Kathryn Newcomer, professor of public policy and public administration and chair, SPPPA, recently co-authored “Federal Offices of the Inspector General: Thriving on Chaos” with George Grob, US Department of Health and Human Services, in the American Review of Public Administration, v. 34, n. 3, pp. 235–251.

Steve Schooner, associate professor of law, co-director of the Government Procurement Law Program, GWLS, recently published “Competitive Sourcing Policy: More Sail Than Rudder,” in the Public Contract Law Journal, v. 33.

Lois G. Schwoerer, Elmer Louis Kayser Professor of History Emerita, published “Law, Liberty, and Jury ‘Ideology’: English Transatlantic Revolutionary Traditions in Revolutionary Current Nation Building in the Transatlantic World, pp. 35–64. A second edition of Schowerer’s book, The Ingenious Mr. Henry Care: London’s First Spin Doctor was published by Tempus Press in London in May 2004. Schworerer also was named Scholar in Residence at the Folger Shakespeare Library.

Peter Smith, associate professor of law, GWLS, published the article “Sources of Federalism: An Empirical Analysis of the Court’s Quest for Original Meaning,” in the UCLA Law Review, v. 52.
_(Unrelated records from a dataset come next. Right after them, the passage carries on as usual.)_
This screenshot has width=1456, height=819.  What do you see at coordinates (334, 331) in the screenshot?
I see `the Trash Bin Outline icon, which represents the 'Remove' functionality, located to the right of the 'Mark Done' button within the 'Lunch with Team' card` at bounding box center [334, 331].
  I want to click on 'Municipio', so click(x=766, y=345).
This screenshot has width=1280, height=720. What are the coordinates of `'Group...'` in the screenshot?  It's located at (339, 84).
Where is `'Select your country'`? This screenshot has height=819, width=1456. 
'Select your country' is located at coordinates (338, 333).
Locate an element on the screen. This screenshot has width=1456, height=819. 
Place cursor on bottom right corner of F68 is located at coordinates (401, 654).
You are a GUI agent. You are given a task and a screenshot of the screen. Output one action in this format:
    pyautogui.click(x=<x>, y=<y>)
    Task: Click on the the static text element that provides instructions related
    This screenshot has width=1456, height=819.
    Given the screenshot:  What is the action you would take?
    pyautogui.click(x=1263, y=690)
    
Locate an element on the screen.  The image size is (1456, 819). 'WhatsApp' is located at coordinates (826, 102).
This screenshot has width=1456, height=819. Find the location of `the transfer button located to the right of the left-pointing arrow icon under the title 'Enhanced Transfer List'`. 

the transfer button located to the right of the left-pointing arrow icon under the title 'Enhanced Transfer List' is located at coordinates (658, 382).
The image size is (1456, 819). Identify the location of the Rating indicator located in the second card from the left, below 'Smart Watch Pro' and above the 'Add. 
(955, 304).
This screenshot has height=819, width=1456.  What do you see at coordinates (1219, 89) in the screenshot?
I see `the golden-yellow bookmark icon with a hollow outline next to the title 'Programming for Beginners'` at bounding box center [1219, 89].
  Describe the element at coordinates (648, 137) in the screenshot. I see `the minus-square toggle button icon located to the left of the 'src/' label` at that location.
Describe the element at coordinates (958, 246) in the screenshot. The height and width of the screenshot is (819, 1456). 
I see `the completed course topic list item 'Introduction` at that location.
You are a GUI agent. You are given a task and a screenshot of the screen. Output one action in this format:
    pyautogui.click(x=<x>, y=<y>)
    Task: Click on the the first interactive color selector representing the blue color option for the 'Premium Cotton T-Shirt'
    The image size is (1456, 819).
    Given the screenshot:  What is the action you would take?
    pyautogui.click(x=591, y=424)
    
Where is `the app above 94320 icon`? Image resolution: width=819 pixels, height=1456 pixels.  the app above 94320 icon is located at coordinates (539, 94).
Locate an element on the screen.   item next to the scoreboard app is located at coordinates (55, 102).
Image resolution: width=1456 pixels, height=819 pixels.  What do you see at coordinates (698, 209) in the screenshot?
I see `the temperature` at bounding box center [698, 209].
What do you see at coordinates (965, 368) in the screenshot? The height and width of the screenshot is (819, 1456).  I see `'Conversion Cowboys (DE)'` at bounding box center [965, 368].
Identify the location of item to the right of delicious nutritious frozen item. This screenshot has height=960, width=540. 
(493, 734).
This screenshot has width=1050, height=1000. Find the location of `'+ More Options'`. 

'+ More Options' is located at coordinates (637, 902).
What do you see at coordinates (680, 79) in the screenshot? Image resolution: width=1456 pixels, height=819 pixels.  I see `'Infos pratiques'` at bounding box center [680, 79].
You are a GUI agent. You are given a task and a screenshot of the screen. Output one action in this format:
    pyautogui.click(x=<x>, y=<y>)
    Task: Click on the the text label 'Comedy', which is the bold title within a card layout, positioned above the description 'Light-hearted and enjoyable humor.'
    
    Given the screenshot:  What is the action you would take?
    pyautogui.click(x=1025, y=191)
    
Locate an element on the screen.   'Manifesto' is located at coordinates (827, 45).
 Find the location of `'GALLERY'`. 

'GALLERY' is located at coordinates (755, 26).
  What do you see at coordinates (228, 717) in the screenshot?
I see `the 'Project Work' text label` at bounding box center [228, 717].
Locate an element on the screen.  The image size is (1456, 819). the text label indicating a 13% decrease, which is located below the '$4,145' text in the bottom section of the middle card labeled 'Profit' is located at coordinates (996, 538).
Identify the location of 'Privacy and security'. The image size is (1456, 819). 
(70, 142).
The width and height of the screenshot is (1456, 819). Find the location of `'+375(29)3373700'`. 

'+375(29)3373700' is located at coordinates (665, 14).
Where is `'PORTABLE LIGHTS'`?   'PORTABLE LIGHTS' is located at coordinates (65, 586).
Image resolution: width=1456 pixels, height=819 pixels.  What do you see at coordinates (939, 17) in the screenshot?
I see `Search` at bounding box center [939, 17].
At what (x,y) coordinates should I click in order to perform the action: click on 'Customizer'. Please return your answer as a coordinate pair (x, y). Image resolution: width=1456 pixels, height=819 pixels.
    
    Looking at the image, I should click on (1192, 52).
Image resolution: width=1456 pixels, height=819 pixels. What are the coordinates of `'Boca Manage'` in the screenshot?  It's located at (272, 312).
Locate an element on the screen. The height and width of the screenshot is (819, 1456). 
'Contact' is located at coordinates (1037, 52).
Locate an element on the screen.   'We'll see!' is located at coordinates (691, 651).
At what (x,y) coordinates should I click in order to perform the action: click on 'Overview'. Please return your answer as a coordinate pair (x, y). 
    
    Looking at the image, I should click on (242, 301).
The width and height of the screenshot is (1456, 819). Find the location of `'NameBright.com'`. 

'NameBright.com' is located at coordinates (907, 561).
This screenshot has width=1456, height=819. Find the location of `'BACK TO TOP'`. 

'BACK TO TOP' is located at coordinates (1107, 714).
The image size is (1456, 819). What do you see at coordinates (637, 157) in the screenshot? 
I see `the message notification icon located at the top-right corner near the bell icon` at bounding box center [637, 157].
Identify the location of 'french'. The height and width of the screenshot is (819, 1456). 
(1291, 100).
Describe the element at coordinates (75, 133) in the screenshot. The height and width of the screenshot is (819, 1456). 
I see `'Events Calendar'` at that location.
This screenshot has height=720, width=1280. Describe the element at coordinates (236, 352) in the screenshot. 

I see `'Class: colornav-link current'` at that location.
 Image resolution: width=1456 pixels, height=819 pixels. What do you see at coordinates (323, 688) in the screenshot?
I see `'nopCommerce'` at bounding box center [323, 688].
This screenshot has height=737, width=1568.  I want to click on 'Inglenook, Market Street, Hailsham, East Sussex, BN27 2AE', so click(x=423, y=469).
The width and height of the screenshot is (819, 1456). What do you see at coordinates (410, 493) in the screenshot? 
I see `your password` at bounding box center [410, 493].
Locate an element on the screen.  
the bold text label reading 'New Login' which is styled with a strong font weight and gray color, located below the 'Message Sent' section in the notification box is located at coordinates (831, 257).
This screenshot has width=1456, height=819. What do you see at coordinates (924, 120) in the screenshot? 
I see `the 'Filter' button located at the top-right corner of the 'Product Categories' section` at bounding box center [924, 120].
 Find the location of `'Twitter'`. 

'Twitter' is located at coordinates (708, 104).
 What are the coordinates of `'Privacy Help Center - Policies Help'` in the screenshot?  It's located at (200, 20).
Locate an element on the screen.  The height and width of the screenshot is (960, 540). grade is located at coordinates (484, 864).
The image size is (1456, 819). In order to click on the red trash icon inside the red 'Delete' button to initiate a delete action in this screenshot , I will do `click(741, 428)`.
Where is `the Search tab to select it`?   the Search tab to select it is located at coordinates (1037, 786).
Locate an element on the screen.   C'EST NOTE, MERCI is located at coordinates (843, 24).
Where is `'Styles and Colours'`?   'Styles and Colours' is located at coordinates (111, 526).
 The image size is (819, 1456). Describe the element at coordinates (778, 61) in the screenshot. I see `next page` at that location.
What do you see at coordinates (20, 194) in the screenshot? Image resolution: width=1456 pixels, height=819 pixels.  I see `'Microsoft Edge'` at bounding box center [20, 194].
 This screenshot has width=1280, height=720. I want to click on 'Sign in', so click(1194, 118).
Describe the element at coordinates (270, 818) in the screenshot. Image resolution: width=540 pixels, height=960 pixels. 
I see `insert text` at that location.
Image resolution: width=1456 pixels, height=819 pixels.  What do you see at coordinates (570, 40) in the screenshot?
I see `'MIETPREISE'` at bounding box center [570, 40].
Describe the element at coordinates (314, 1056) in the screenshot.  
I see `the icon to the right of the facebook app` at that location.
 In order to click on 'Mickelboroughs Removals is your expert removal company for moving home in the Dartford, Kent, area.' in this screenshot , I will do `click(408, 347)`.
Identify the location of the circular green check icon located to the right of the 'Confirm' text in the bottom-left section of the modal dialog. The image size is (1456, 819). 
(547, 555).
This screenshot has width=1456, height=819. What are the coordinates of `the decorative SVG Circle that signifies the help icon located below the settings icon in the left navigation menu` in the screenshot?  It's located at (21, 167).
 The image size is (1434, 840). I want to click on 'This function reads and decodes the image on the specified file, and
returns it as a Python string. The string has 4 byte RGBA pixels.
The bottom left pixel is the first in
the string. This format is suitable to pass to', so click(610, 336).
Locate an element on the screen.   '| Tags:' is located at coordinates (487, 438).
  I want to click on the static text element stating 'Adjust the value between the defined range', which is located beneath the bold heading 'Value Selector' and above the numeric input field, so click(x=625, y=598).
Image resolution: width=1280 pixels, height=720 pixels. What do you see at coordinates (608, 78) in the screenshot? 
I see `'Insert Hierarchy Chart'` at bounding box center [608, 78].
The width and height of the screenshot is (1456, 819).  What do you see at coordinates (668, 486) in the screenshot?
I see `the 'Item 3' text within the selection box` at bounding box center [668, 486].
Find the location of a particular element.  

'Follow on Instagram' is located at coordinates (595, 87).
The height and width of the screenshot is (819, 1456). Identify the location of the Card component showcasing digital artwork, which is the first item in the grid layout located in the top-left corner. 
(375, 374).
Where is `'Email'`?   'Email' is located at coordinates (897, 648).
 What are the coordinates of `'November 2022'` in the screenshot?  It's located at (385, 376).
Gregory Squires, professor of sociology and of public policy and public administration, CCAS, and Charis E. Kubrin, the Urban Affairs Association/Fannie Mae Foundation, won Best Paper in Housing or Community Development Award for their paper, “The Impact of Capital on Crime: Does Access to Home Mortgage Money Reduce Crime Rates?” presented at the 2004 Annual Meeting of the Urban Affairs Association.

Bing-Sheng Teng, assistant professor of strategic management and public policy, GWBS, published “The WTO and Entry Modes in China” in Thunderbird International Business Review.

Charles Toftoy, associate professor of management science, GWSB, published “Mission Statements and The Small Business,” in the Business Strategy Review Journal, Autumn, 2004. 

Ron Weitzer, professor of sociology, CCAS, and Steve Tuch, professor of sociology and public policy and public administration, CCAS, had their research on policing featured prominently in a September 2004 Amnesty International report on racial profiling in America.